Example
Debugging an Application with mirrord .feat NextJS
Setup
Prerequisites
- mirrord
- Available Kubernetes Cluster
- Note: at the moment, because it uses
kubectl port-forward
, the tutorial does not support clusters with a service mesh like Istio or linkerd.
- Note: at the moment, because it uses
- NodeJS + Yarn
- (optional) golang-migrate
Clone Repo
First clone the example repo
git clone https://github.com/metalbear-co/nodejs-example.git && cd nodejs-example
Setup Cluster
For this example you will need to create a few deployments and services
kubectl apply -f app.yaml
This command will create four deployments and relevant services
- example-pg - Postgres Database
- example-idp - Dexidp OIDC provider
- example-blog - NodeJS application located in ./blog
- example-auditor - NodeJS application located in ./auditor
After first initialization the example-idp and example-blog deployments will not work. To fix this we need to run some migrations.
Migrations
First, establish a connection to the cluster’s database in a separate shell
kubectl port-forward svc/example-pg 5432:5432
And then run the migration script
./run_migration.sh
Note: if you don’t have golang-migrate installed you need to verify that docker can mount the
./migrations
folder. If the script fails refer to docker docs for linux/macOS.
Traffic Mirroring
A key feature of mirrord is mirroring requests from a Kubernetes container to a local process for debugging purposes.

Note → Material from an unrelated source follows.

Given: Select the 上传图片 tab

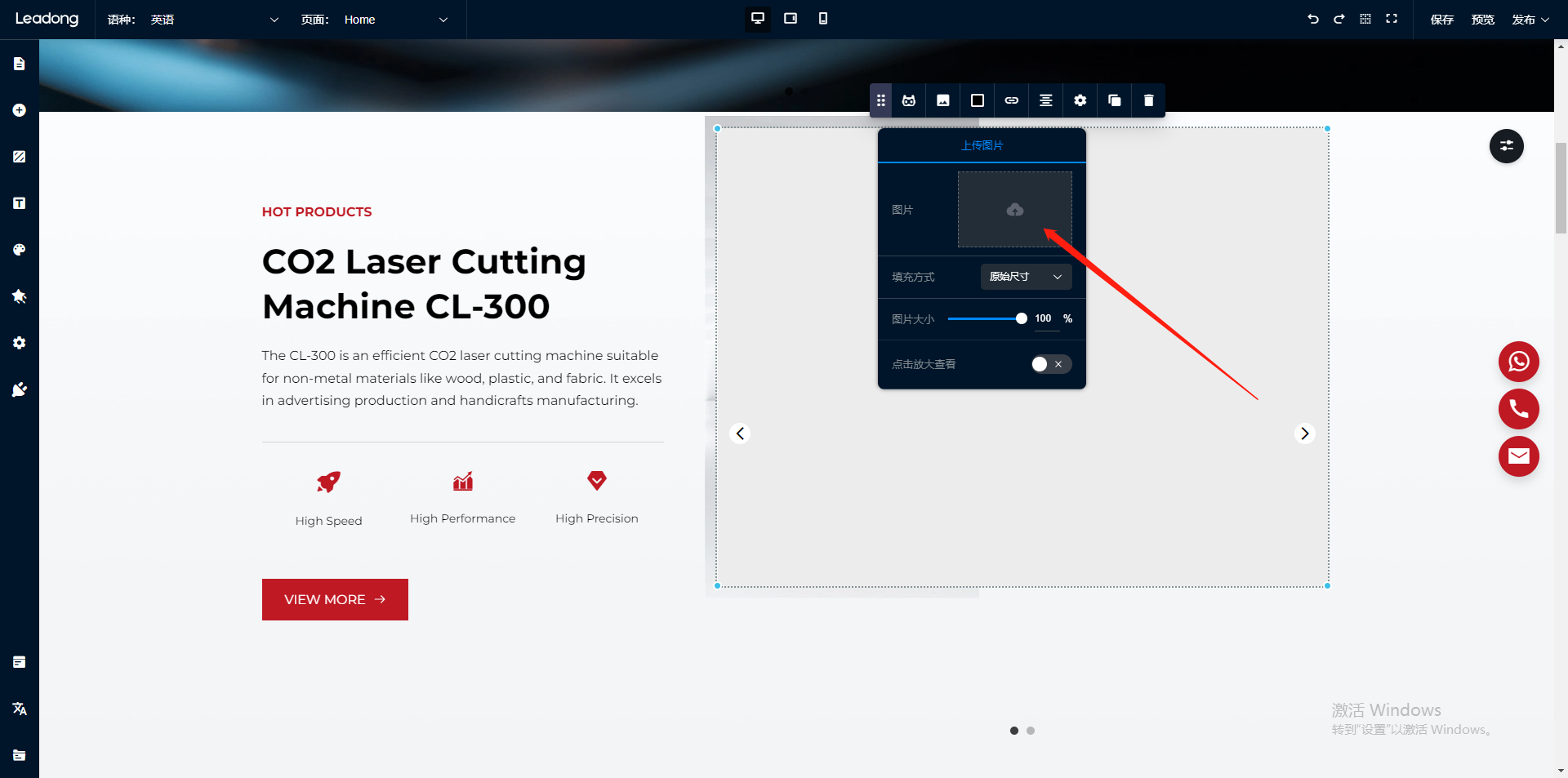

For this example, you will first need to build the local auditor service
yarn && yarn workspace auditor build
Next you’ll need to get the pod name from your cluster
kubectl get po -l app=example-auditor
The result should be something like
NAME READY STATUS RESTARTS AGE
example-auditor-<hash>-<hash> 1/1 Running 0 5m
Now lets debug the container in the cluster by executing
mirrord exec --target pod/example-auditor-<hash>-<hash> yarn -- workspace auditor start
In a separate terminal establish a connection to the remote blog container by running
kubectl port-forward svc/example-blog 8080:8080
Navigate to http://localhost:8080 and you should start seeing “audit” logs on your local process. The requests that the example-blog is sending to the example-auditor in the cluster are mirrored and sent to your local machine as well.
Command breakdown
mirrord exec | –target pod/example-auditor-<hash>-<hash> | yarn | – workspace auditor start |
---|---|---|---|
specify the running pod to mirror | executable | executable args |
Outgoing Traffic
Another key feature is outgoing traffic tunneling and remote DNS resolution. For example, let’s say you want to test a request your service makes to a database.

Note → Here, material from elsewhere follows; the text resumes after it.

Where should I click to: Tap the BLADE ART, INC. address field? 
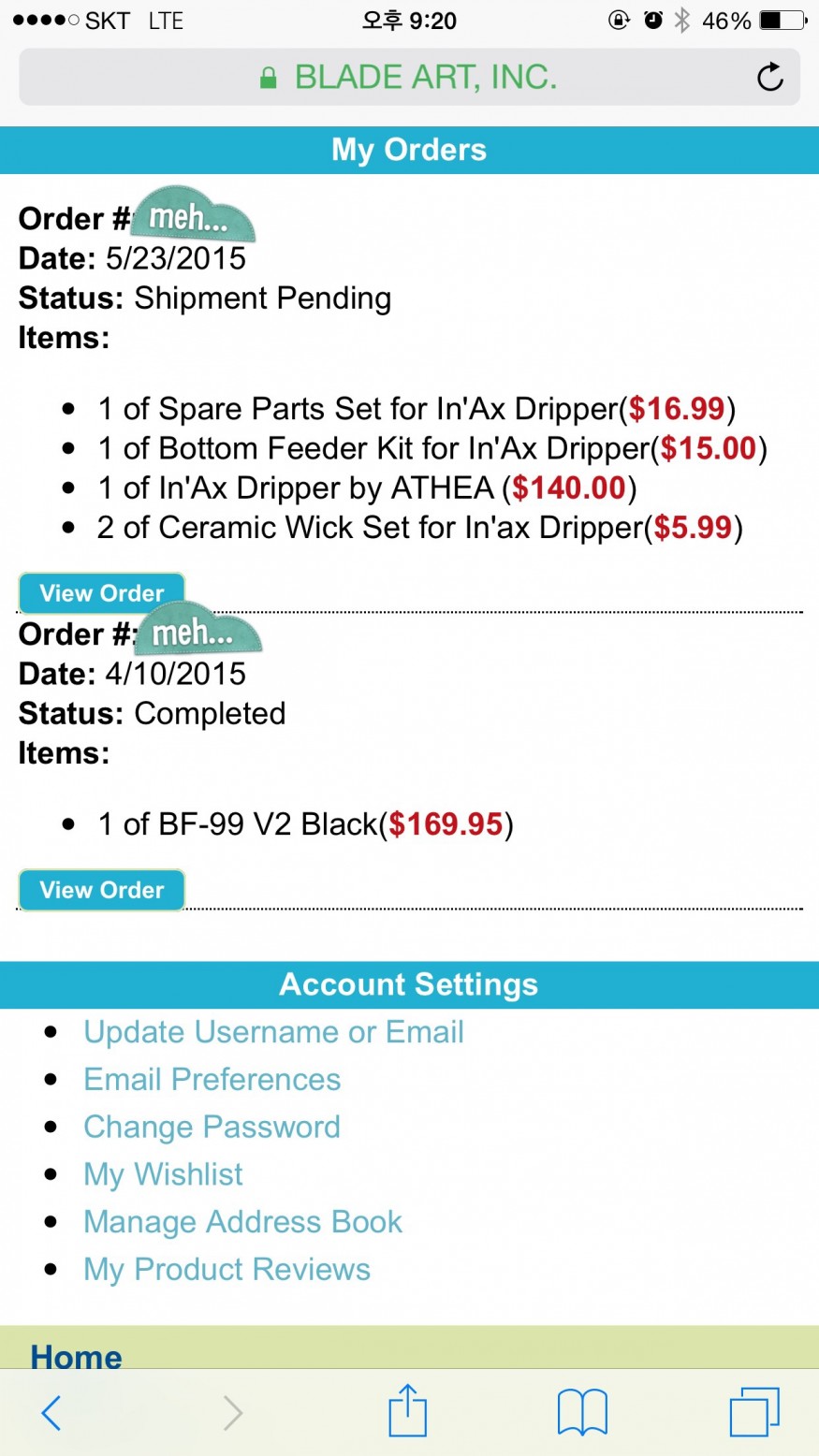tap(409, 77)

Let’s make a small change to ./blog/pages/index.tsx
that should print the raw response from the database when accessing the root page of the blog
export const getServerSideProps: GetServerSideProps = async ({ req }) => {
const authorised = req.cookies['oauth-access-token'] ? !!await jwtVerify(req.cookies['oauth-access-token'], await getRemoteJWKSet()) : false;
- const { rows } = await pg.query(listBlogPreviews.compile({ authorised }));
+ const result = await pg.query(listBlogPreviews.compile({ authorised }));
+
+ console.log(result);
return {
props: {
- posts: rows
+ posts: result.rows
},
}
}
Now lets see the output
First things first you need to get the pod name from your local cluster
kubectl get po -l app=example-blog
The result should be something like
NAME READY STATUS RESTARTS AGE
example-blog-<hash>-<hash> 1/1 Running 0 5m
And now lets test it:
mirrord exec --fs-mode local -x NODE_ENV --target pod/example-blog-<hash>-<hash> yarn -- workspace blog dev
Note: connection to the remote blog container via port-forward is still required for this step, please reference Mirroring.
Your local service accesses the database from the internal network of the Kubernetes cluster. You should be able to navigate to http://localhost:8080, and though you receive the result from the server instance running on the cluster, you should still see the following log in the local machine:
Result {
command: 'SELECT',
rowCount: 2,
oid: null,
rows: [
{ id: '100', title: 'Lorem ipsum' },
{ id: '101', title: 'de Finibus Bonorum et Malorum 1.10.32' }
],
fields: [
Field {
name: 'id',
tableID: 16407,
columnID: 1,
dataTypeID: 20,
dataTypeSize: 8,
dataTypeModifier: -1,
format: 'text'
},
Field {
name: 'title',
tableID: 16407,
columnID: 2,
dataTypeID: 25,
dataTypeSize: -1,
dataTypeModifier: -1,
format: 'text'
}
],
_parsers: [ [Function: parseBigInteger], [Function: noParse] ],
_types: TypeOverrides {
_types: {
getTypeParser: [Function: getTypeParser],
setTypeParser: [Function: setTypeParser],
arrayParser: [Object],
builtins: [Object]
},
text: {},
binary: {}
},
RowCtor: null,
rowAsArray: false
}
Lets break down the command
mirrord exec | –fs-mode local | -x NODE_ENV | –target pod/example-blog-<hash>-<hash> | yarn | – workspace blog dev |
---|---|---|---|---|---|
disable remote file access* | exclude the NODE_ENV environment variable** | specify the running pod to mirror | executable | executable args |
* need to disable remote file access because of yarn caching** NODE_ENV is used in webpack for compilation and it can cause conflicts when running the app with dev command
Traffic Steal
Traffic Steal lets you handle and respond to incoming requests to the pod from your local machine. In contrast to Mirroring, with Steal the response to the incoming request is sent by the local process rather than the remote pod.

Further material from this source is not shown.